Re: [PATCH 13/59] KVM: arm64: nv: Handle virtual EL2 registers in vcpu_read/write_sys_reg()

Marc Zyngier <marc.zyngier@xxxxxxx> · Wed, 3 Jul 2019 16:59:02 +0100

On 25/06/2019 16:18, Alexandru Elisei wrote:
> Hi Marc,
> 
> A question regarding this patch. This patch modifies vcpu_{read,write}_sys_reg
> to handle virtual EL2 registers. However, the file kvm/emulate-nested.c added by
> patch 10/59 "KVM: arm64: nv: Support virtual EL2 exceptions" already uses
> vcpu_{read,write}_sys_reg to access EL2 registers.
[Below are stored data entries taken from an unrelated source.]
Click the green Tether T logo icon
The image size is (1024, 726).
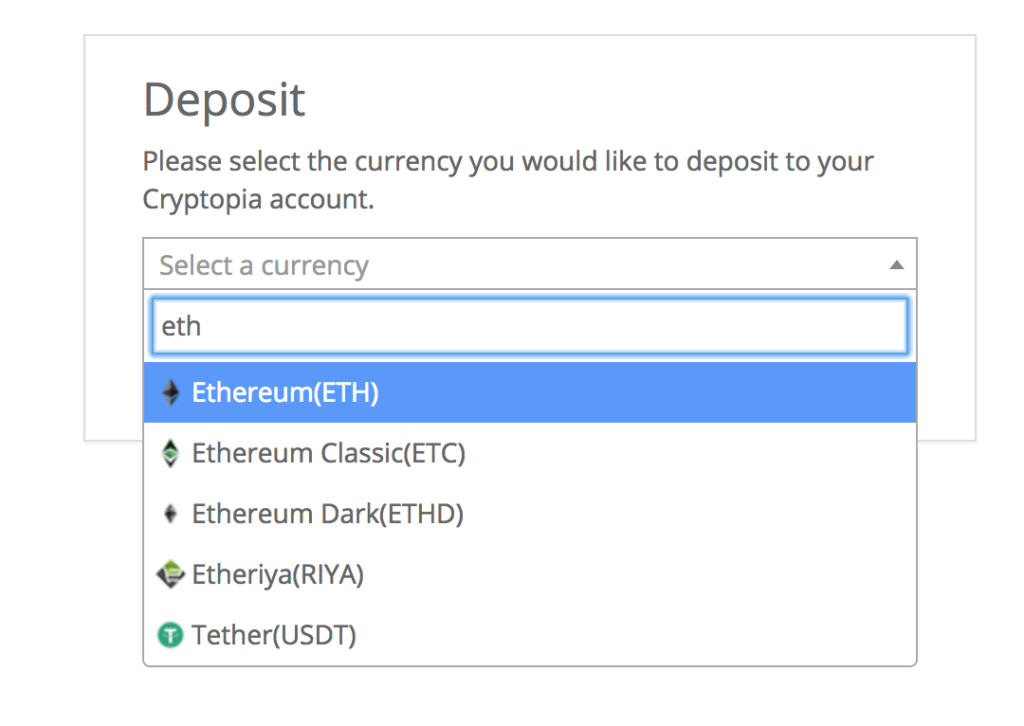click(x=170, y=635)
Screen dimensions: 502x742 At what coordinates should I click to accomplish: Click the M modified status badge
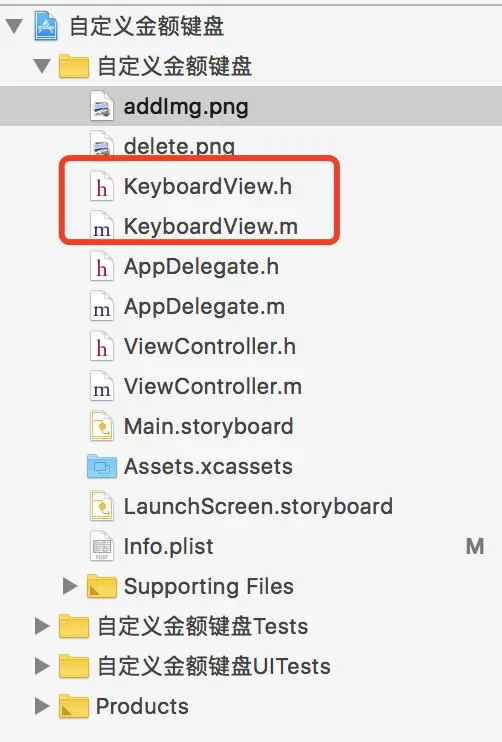coord(475,547)
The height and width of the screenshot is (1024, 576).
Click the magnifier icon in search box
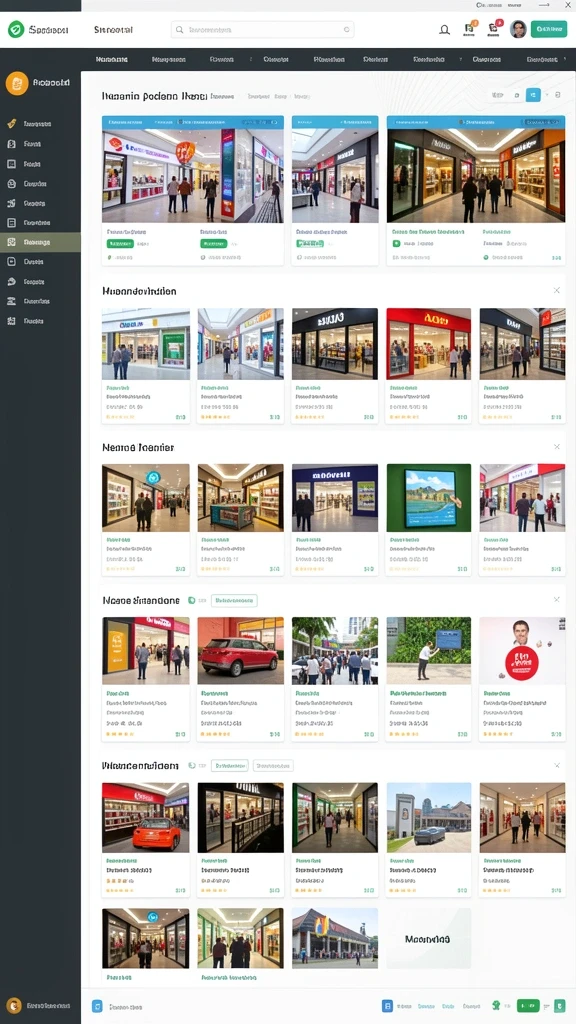[180, 29]
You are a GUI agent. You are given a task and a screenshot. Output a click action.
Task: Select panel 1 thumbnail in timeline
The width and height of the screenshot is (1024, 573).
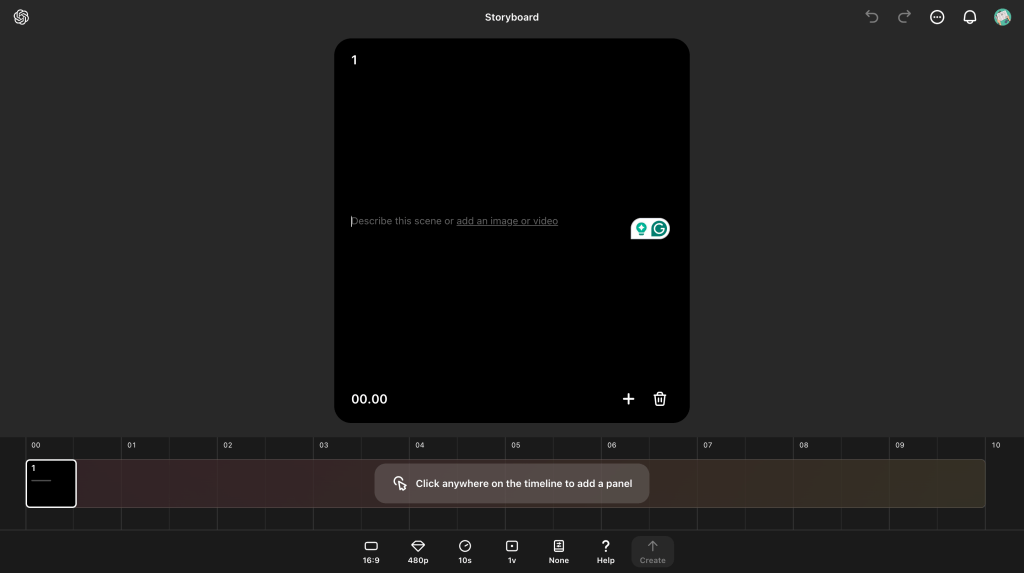pos(51,483)
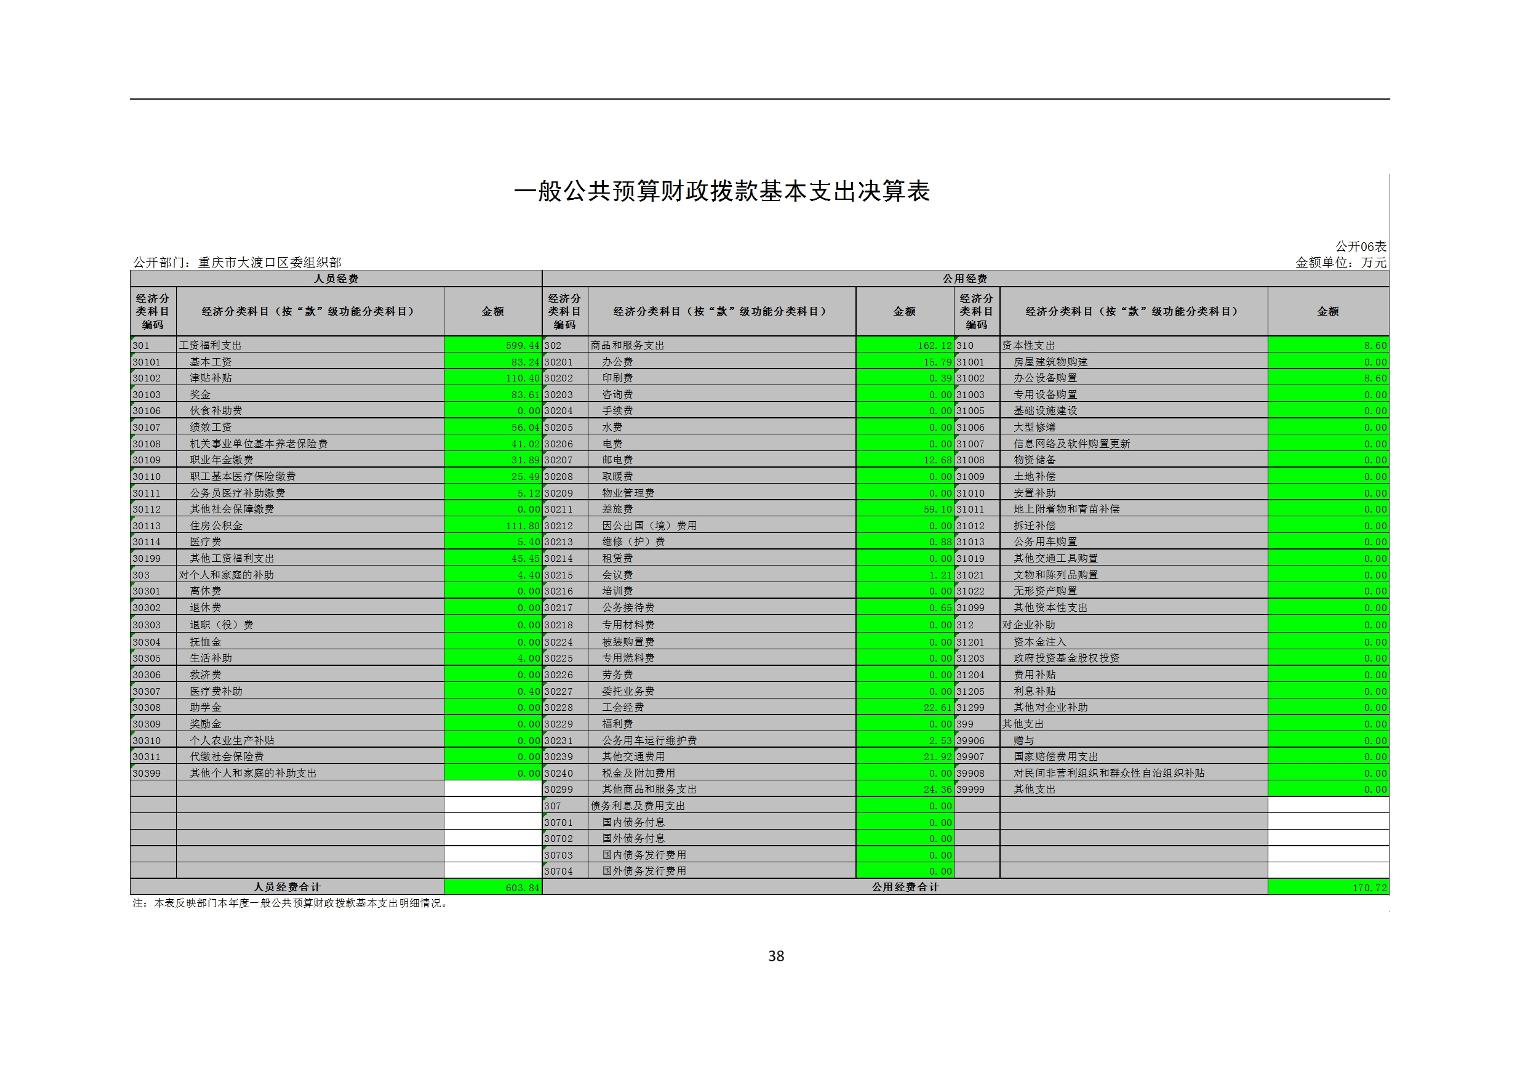Viewport: 1520px width, 1074px height.
Task: Click the title 一般公共预算财政拨款基本支出决算表
Action: pyautogui.click(x=721, y=191)
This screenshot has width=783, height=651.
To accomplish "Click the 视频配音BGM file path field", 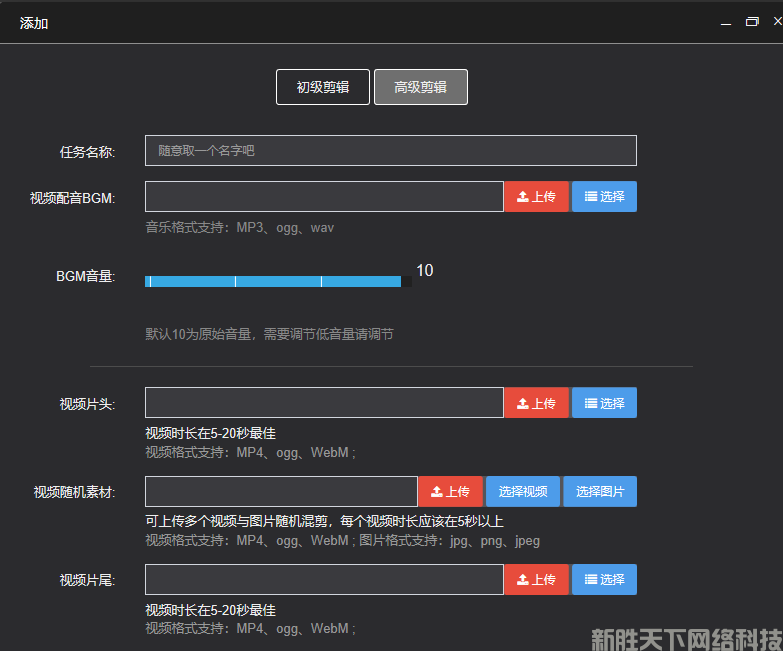I will tap(324, 197).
In my opinion, it doesn't
> really matter which comes first because nested support is only enabled in the
> last patch of the series, but I thought I should bring this up in case it is not
> what you intended.

It doesn't really matter at that stage. The only thing I'm trying to
achieve in the middle of the series is not to break the build, and not
to cause non-NV to fail.

> 
> On 6/21/19 10:37 AM, Marc Zyngier wrote:
>> From: Andre Przywara <andre.przywara@xxxxxxx>
>>
>> KVM internally uses accessor functions when reading or writing the
>> guest's system registers. This takes care of accessing either the stored
>> copy or using the "live" EL1 system registers when the host uses VHE.
>>
>> With the introduction of virtual EL2 we add a bunch of EL2 system
>> registers, which now must also be taken care of:
>> - If the guest is running in vEL2, and we access an EL1 sysreg, we must
>>   revert to the stored version of that, and not use the CPU's copy.
>> - If the guest is running in vEL1, and we access an EL2 sysreg, we must
>>   also use the stored version, since the CPU carries the EL1 copy.
>> - Some EL2 system registers are supposed to affect the current execution
>>   of the system, so we need to put them into their respective EL1
>>   counterparts. For this we need to define a mapping between the two.
>>   This is done using the newly introduced struct el2_sysreg_map.
>> - Some EL2 system registers have a different format than their EL1
>>   counterpart, so we need to translate them before writing them to the
>>   CPU. This is done using an (optional) translate function in the map.
>> - There are the three special registers SP_EL2, SPSR_EL2 and ELR_EL2,
>>   which need some separate handling.
> I see no change in this patch related to SPSR_EL2. Special handling of SPSR_EL2
> is added in the next patch, patch 14/59 "KVM: arm64: nv: Handle SPSR_EL2 specially".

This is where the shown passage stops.